Jetson Nano搭建人脸检测系统: (三)TensorRT优化

目录

一、TensorRT简介
二、利用TensorRT优化人脸检测模型
三、在Jetson Nano上部署TRT文件
四、总结

1、TensorRT简介

  TensorRT是英伟达(NVIDIA)开发的一个可以在NVIDIA旗下的GPU上进行高性能推理的C++库。它的设计目标是与现有的深度学习框架无缝贴合:比如Mxnet, PyTorch, Tensorflow 以及Caffe等。TensorRT只关注推理阶段(inference stage)的优化。
了解更多参考:
https://blog.csdn.net/g11d111/article/details/92061884
https://www.jianshu.com/p/c9bb92b85905

2、利用TensorRT优化人脸检测模型

  上一篇文章(https://www.jianshu.com/p/2f400c25179b)分别介绍了不同的人脸检测算法,本次我们选择第三种RFB-net进行Jetson Nano的部署。值得注意的是,TensorRT生成的序列化文件不能跨平台使用,比如在Jetson Nano上生成的文件不能在正常显卡端使用。
  本来选用onnx模型进行解析,但是不知道为什么无法解析完整网络,因此最后选择了caffe模型进行解析。TensorRT推理的步骤分为三个:建造engine、解析engine、inference。代码如下:

# coding: UTF-8
import tensorrt as trt 
# tensorrt 运行过程中的log信息收集,trt.Builder的必要参数
TRT_LOGGER = trt.Logger()
# caffe model
deploy_file = './caffe/model/RFB-320/RFB-320.prototxt'
model_file = './caffe/model/RFB-320/RFB-320.caffemodel'
# 生成的文件名,可以是trt、plan、engine
trt_path = './face_dec32.trt'
# 定义数据类型,可选trt.float32、trt.float16、trt.int8
# 选择trt.int8需要矫正程序,Jetson Nano不支持INT8
DTYPE = trt.float32

#创建 builder, network, 和 parser
with trt.Builder(TRT_LOGGER) as builder, \
    builder.create_network() as network, \
    trt.CaffeParser() as parser:
      # 设置最大可用内存,比如:1 << 30表示1G,2*1 << 30表示2G
      builder.max_workspace_size = 1 << 30
     # 设置batch size,最好与推理过程的batch一致可以到达最佳优化
      builder.max_batch_size = 1
      print("Building TensorRT engine. This may take few minutes.")
      # 解析器返回 model_tensors,它是一个表,包含从张量名称到 ITensor 对象的映射。
      model_tensors = parser.parse(deploy=deploy_file, model=model_file, network=network, dtype=DTYPE)
      # 检查必要节点的形状大小
      input = model_tensors.find('input')
      box = model_tensors.find('boxes')
      scores = model_tensors.find('scores')
      # output节点是我加入的一个Concat层:合并boxes与scores的新节点
      #  直接修改deploy_file文件即可
      output = model_tensors.find('output')
      for each in [input,box,scores,output]:
            print('\033[33m\tname:{name},  shape:{shape}\033[0m'.format(name=each.name, shape=each.shape))
      '''
      输出信息如下:
          name:input,   shape:(3, 240, 320)
          name:boxes,   shape:(4420, 4)
          name:scores,  shape:(4420, 2)
          name:output,  shape:(4420, 6)
      '''
      # 设置network的输出
      network.mark_output(output)
      # 建造engine并保存,时间较长需等待一会
      engine = builder.build_cuda_engine(network)
      with open(trt_path, "wb") as f:
            f.write(engine.serialize())
# 读取保存的trt文件
with open(trt_path, 'rb') as f, trt.Runtime(TRT_LOGGER) as runtime:
      engine = runtime.deserialize_cuda_engine(f.read())
# 检查输入输出
print(engine.get_binding_shape(0))  # (3, 240, 320)
print(engine.get_binding_shape(1))  # (4420, 6)

如果出现以下错误提示:
Caffe Parser: Invalid reshape param.

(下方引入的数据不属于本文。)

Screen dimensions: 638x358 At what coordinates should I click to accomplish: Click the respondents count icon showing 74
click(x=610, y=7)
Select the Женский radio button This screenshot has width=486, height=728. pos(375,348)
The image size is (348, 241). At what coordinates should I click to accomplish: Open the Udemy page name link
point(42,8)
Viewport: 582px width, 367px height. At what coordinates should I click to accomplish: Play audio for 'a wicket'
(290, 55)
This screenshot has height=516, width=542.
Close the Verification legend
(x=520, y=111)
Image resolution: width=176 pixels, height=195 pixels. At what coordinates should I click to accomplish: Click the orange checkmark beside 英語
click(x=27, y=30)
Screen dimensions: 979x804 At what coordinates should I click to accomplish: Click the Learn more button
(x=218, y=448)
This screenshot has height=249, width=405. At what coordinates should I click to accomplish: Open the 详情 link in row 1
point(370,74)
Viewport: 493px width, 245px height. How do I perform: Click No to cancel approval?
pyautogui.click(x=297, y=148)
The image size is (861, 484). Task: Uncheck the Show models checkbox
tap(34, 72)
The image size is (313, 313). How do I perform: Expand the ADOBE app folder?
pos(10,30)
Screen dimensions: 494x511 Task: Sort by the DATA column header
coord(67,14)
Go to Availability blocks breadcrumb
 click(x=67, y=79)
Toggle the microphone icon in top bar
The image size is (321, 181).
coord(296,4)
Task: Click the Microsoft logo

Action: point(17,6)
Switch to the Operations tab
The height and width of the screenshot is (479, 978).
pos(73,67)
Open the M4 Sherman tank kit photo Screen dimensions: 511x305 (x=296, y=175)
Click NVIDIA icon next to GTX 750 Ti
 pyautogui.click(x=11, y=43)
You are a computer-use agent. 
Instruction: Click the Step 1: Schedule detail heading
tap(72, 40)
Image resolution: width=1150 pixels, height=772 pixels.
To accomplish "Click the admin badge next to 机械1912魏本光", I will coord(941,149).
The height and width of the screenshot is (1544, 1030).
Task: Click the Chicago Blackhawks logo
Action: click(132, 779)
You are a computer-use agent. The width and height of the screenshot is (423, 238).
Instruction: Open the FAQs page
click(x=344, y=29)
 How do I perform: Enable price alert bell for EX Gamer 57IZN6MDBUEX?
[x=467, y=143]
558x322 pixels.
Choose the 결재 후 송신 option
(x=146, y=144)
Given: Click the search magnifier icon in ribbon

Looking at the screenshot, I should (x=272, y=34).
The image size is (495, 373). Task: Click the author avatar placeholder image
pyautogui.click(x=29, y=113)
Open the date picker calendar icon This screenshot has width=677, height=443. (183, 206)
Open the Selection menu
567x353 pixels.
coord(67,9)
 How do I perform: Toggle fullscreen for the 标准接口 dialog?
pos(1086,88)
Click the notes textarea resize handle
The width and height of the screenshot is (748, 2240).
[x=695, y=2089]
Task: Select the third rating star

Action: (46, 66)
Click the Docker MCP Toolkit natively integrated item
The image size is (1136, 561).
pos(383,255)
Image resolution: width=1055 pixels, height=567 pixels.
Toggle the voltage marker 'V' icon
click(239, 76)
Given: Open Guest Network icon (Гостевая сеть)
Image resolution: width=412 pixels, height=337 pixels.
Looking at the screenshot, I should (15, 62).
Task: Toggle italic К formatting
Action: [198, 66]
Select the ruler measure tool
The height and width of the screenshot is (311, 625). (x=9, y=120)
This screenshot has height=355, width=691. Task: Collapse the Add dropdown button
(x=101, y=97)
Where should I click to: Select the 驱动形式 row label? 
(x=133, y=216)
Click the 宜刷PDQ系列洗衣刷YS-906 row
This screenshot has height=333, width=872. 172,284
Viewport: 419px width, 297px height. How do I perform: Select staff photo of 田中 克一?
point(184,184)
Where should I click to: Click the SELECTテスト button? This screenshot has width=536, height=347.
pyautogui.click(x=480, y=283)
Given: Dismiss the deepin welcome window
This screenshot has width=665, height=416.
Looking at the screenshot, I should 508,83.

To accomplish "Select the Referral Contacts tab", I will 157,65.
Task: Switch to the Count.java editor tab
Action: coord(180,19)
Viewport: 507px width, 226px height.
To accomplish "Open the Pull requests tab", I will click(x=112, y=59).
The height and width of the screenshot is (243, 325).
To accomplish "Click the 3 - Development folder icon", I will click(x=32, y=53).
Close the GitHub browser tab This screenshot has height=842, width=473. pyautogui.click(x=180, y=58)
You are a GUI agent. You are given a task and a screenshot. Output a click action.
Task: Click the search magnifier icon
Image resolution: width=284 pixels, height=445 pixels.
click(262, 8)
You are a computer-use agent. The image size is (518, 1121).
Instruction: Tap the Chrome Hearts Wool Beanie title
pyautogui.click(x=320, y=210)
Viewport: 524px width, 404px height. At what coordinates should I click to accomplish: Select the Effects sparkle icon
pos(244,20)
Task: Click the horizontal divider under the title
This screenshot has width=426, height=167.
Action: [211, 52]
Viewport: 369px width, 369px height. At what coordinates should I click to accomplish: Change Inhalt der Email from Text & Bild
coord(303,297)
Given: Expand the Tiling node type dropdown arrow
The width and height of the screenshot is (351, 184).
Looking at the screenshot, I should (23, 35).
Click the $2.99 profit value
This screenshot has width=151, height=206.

TensorRT does not support reshape in N (batch) dimension
将所有Reshape层的第一个维度参数由1变成0,例如:

Reshape层参数修改

改写的output层如下:
output层修改

3、在Jetson Nano上部署TRT文件

  上面已经得到了TensorRT优化后的序列文件,下面将上述模型在Jetson Nano上进行推理。推理代码如下:

import tensorrt as trt
import numpy as np
import cv2
import pycuda.driver as cuda
import time
import os
import pycuda.autoinit
from box_util import *
TRT_LOGGER = trt.Logger()
trt_path = './face_dec.trt'

# 加载数据并将其喂入提供的pagelocked_buffer中.
def load_normalized_data(data_path, pagelocked_buffer, target_size=(320, 240)):
    ori_image = cv2.imread(data_path)
    ori_image = cv2.cvtColor(ori_image, cv2.COLOR_BGR2RGB)
    image = (cv2.resize(ori_image, (320, 240)) - 127.0) / 128
    image = np.transpose(image, [2, 0, 1])
    # Flatten the image into a 1D array, normalize, and copy to pagelocked memory.
    np.copyto(pagelocked_buffer, image.ravel())
    return ori_image


# 初始化(创建引擎,为输入输出开辟&分配显存/内存.)
def init():
    with open(trt_path, 'rb') as f, trt.Runtime(TRT_LOGGER) as runtime:
      engine = runtime.deserialize_cuda_engine(f.read())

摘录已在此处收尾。